> [What you have to do] Below are some records. Reproduce them exactly from their first line through the line with "Task: Click the arrow", inclusive.

[Collected data entries]
---

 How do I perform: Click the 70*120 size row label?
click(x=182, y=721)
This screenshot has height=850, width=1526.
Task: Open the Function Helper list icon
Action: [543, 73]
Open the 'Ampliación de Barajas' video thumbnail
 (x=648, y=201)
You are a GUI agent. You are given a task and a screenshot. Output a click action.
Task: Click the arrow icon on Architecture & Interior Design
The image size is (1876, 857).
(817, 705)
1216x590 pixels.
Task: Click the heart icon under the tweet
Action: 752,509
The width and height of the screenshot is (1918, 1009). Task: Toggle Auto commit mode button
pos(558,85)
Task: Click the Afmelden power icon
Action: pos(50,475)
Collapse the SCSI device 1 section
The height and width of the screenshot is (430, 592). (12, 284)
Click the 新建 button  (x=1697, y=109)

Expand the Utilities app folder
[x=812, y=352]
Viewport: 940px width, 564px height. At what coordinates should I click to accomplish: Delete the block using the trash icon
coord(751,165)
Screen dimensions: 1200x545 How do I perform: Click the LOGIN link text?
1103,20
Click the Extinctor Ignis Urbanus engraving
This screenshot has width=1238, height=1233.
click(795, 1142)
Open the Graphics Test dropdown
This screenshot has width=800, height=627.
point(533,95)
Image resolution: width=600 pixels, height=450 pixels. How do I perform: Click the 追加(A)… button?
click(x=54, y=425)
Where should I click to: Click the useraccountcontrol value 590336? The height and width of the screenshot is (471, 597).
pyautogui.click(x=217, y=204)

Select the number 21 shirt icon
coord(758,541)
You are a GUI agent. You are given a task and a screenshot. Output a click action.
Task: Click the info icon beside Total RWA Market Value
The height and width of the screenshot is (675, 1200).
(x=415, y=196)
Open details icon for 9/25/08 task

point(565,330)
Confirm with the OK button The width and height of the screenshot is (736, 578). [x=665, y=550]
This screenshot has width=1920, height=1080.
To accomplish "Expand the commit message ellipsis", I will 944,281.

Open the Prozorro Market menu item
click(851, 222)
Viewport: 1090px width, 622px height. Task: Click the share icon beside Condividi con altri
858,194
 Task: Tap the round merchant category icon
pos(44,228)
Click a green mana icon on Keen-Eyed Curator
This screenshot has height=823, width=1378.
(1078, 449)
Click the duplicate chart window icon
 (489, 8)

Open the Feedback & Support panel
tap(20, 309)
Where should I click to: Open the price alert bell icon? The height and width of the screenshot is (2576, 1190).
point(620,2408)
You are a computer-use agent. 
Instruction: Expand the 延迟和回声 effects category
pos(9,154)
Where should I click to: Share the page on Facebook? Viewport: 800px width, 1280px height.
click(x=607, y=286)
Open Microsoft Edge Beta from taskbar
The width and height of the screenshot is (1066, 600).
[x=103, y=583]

---

> [Response to the task]
 How do I perform: Click the 70*120 size row label?
click(x=182, y=721)
This screenshot has height=850, width=1526.
Task: Open the Function Helper list icon
Action: [543, 73]
Open the 'Ampliación de Barajas' video thumbnail
 (x=648, y=201)
You are a GUI agent. You are given a task and a screenshot. Output a click action.
Task: Click the arrow icon on Architecture & Interior Design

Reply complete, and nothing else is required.